Firstly, features play a central role in the success of many predictive systems. For many real-world tasks, the lack of the high-quality features often affects the effectiveness of a recommender system. Hence, many recommender systems involve operations of feature interaction. Secondly, to improve the FM [4], FFMs (Field-aware Factorization Machines) [13] saves several embeddings for a single feature field, which shows that, comparing to an independent the static manner, dynamic features in embeddings can yield better performance. Thirdly, [14] believes that different users show different preferences when interacting with different items, which means that we can optimize the features in embeddings with the interactions between the user and the item.

OPN optimizes the features in embeddings by capturing the interactions between the user and the item with object-aware method. Moreover, we have conducted extensive experiments on two public recommendation datasets and the results have indicated that our proposed model could outperform several baselines by a margin of 0.30 with barely little extra time consumption being introduced as overhead. Our main contributions are summarized as follows:

  1. 1.

    We propose an object-aware method which optimizes the features in embeddings by capturing the interactions between the user and the item.

  2. 2.

    In order to find the appropriate concatenated embedding size, we carried out a large number of experiments, and finally gave the most suitable size for the model.

  3. 3.

    We evaluate OPN on benchmark data, which shows consistent improvement over several competitive baselines. The remainder of this paper is organized as follows. First, we review related work in Sect. 2. Then, we introduce some preliminary knowledge for better understanding of our method in Sect. 3. Next, we detail the proposed method in Sect. 4. The experiment detail is introduced and analyzed in Sect. 5. Finally, this paper is concluded in Sect. 6.

2 Related Work

Recently, deep learning is gradually applied in recommender systems. Many models capture the latent feature interactions between the user and the item with deep learning’s ability of non-linear transformation. [1] proposed Wide&Deep, which jointly trained wide linear models and deep neural networks to exploit the correlation available in the historical data and to explore new feature combinations. In order to handle the parameter explosion caused by models like FM [4] in the high-order feature interactions, [5] proposed a DCN (Deep & Cross Network) model that used a novel cross-network to efficiently learn certain bounded-degree feature interactions. [15] proposed NFM (Neural Factorization Machine) model, which enhanced the expression ability of FM by modelling high-order and non-linear feature interactions with novel Bilinear Interaction pooling. This operation could encode more informative feature interactions and facilitate the following deep layers to learn meaningful information. Attention is an important technique in recommendation system. [16] proposed AutoInt which automatically learns the high-order feature interaction of input features with multi-head self-attentive neaural network which could model different orders of feature combinations of input features. [17] proposed to learn the importance of each feature interaction from data with attention technique which is implemented by the attention net.

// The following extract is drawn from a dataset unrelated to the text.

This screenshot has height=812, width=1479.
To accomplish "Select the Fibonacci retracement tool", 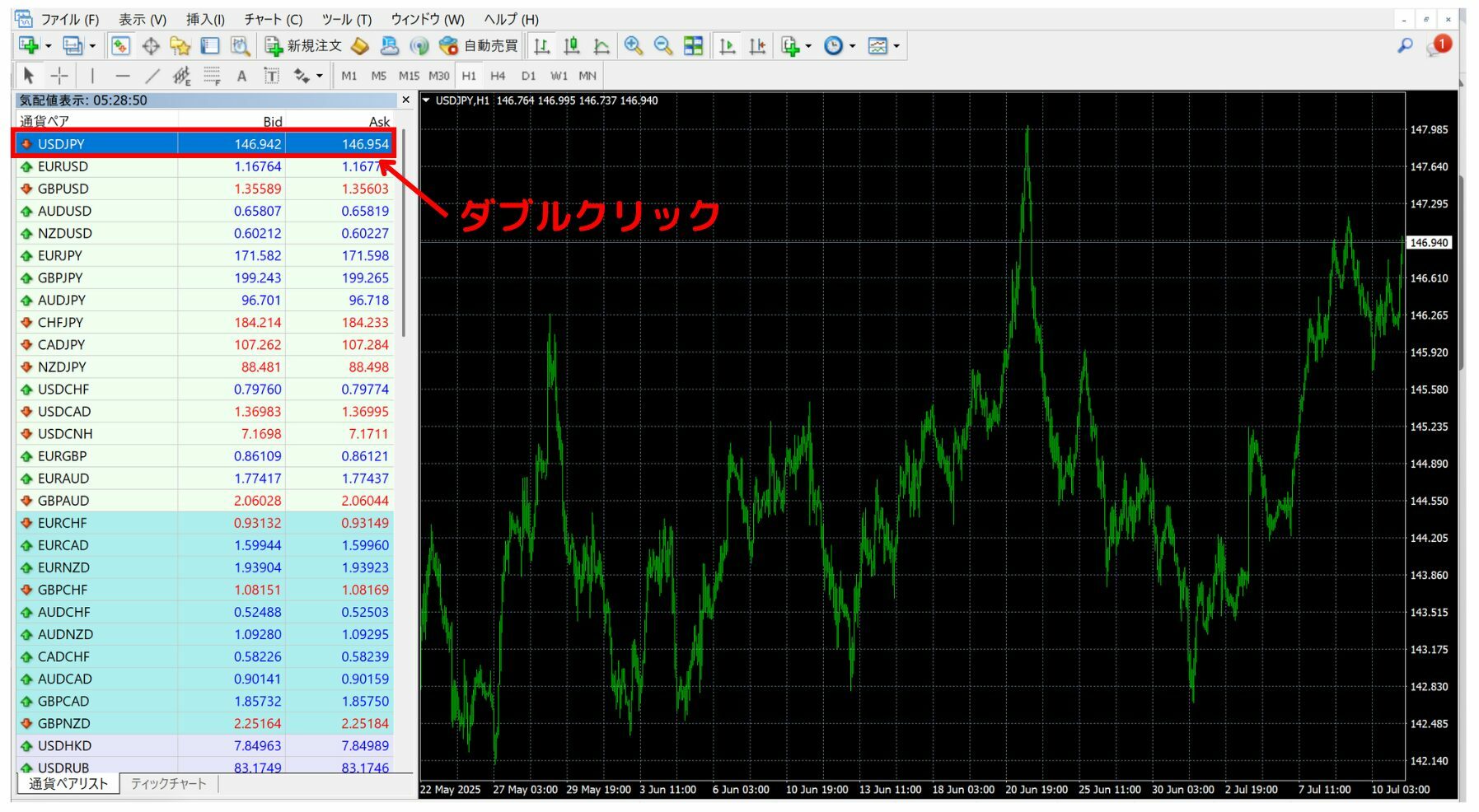I will click(212, 77).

Deep recommender systems consist of two key components: a representation layer and an inference layer. All the works discussed above focus on the inference layer. After analyzing many earlier studies [7, 9,10,11, 13, 18, 19], we can conclude that the improvements of the representation layer are mainly summarized into two aspects: searching embedding size and optimizing the features in embeddings.

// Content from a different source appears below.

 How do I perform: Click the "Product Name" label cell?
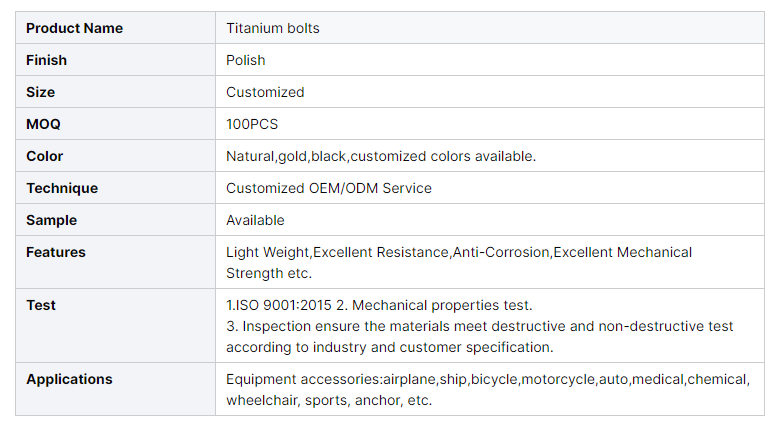tap(75, 28)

The appropriate size of the embeddings could either avoid the overfitting or effectively decrease the number of the parameters. [20] proposed the NAS (Neural Architecture Search) that leveraged reinforcement learning (RL) with RNN (Recurrent Neural Network) to train lots of candidate components to convergence. Inspired by the NAS, [10] proposed a NIS (Neural Input Search) model which searched for appropriate embeddings size in a collection of Embedding Blocks with a RL algorithm like ENAS (Efficient Neural Architecture Search) [21]. [11] proposed AutoEmb model, which was an AutoML based end-to-end framework. This model can automatically and dynamically leverage embedding with various dimensions. [9] proposed ESPAN model, which overcome the drawbacks of soft selection with hard selection.

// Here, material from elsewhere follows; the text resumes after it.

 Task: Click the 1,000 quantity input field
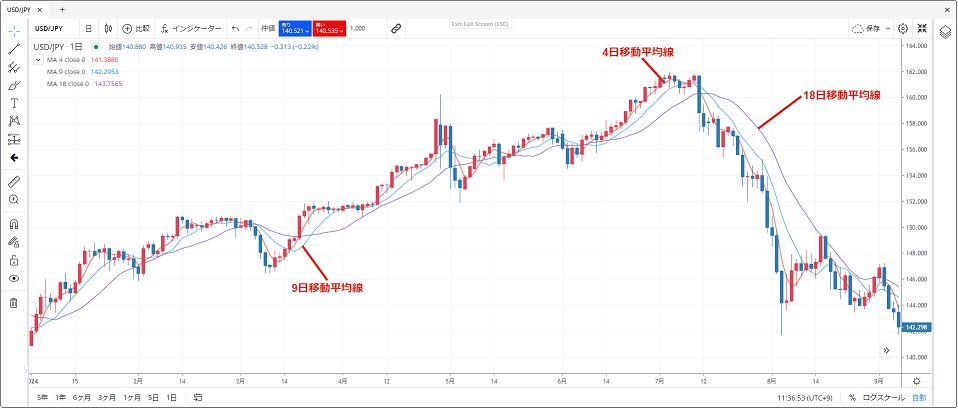(358, 29)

It has been proved to be efficient to improve the model performance by optimizing the features in the embeddings [18, 22, 23]. [13] proposed a FFMs model, which saved several embeddings for a single field for interactions with different fields, but the number of parameters in FFMs was in the order of the multiplication of the feature number and field number. To solve this problem, the FWFMS (Field-weighted Factorization Machines) model proposed by [7] had learned a field pair weight matrix and could effectively capture the heterogeneity of field pair interactions, thus greatly reducing the number of parameters. Work reported in [1] was a hybrid network structure that combined a wide model and a deep model, using feature engineering in the wide component to enhance the learning of deep component. However, feature engineering can be expensive and requires domain knowledge. [18] proposed a FGCNN (Feature Generation by Convolutional Neural Network) model, which generated sophisticated feature interactions automatically through machine learning models to avoid human intervention and obtain more useful feature interactions. [19] and [24] proposed to optimize the features in the embeddings with attention mechanism, which could learn the context-aware latent features based on text information. In order to capture user’s diverse interests from historical behaviors, [25]proposed to adaptively learn the representation of user interests with a locl activation unit which will calculate the distribution of the user’s interests with attention technique. As user’s trend of interest will change all the time, [26] proposed to capture interest elvolving process with interest elvolving layer which embeds attention mechanism into the sequential structure novelly. [27] uses a hierarchical structure which incorporates character-level and word-level information and applies an attention mechanism to both levels to differentiate more important information from less important information.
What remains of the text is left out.